- WHAT IS REQUIRED -
For the listing below, output exactly the lines from the line with "Go to the WORLD section" up to and including the line with "The width and height of the screenshot is (440, 676).", and no other lines.

- EXERCISE DATA -

* * *

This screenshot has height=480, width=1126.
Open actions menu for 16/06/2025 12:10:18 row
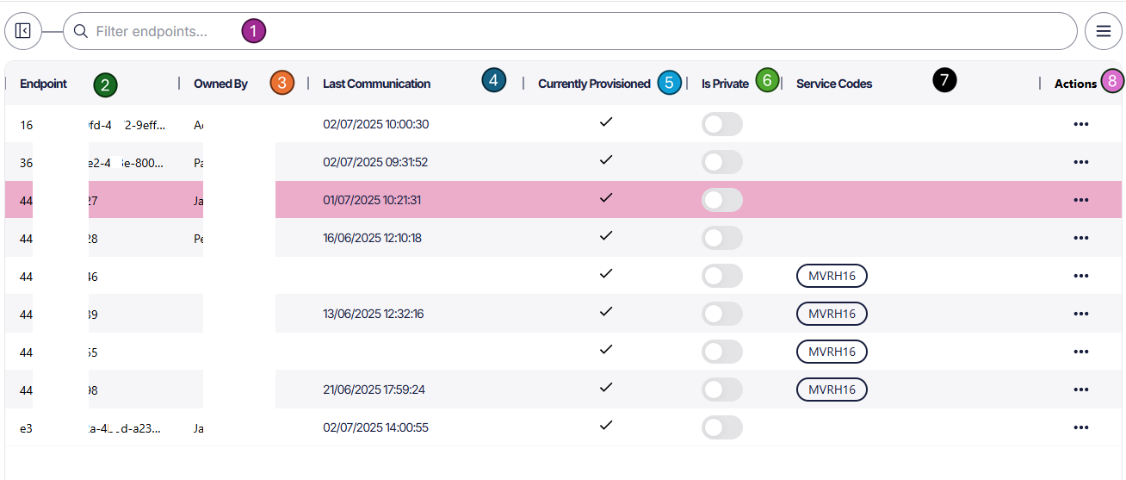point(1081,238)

* * *

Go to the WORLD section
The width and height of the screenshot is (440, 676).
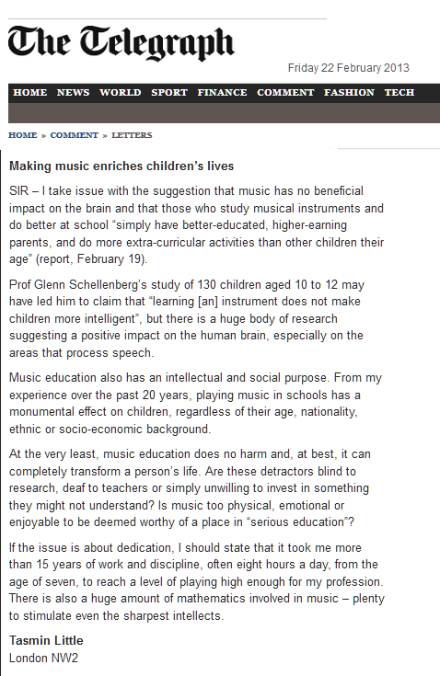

* * *

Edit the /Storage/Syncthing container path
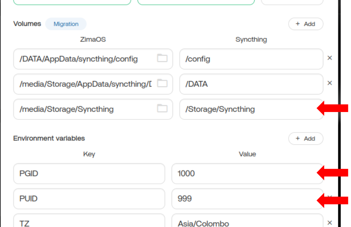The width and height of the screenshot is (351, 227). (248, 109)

* * *

- OUTPUT -
Go to the WORLD section
The width and height of the screenshot is (440, 676).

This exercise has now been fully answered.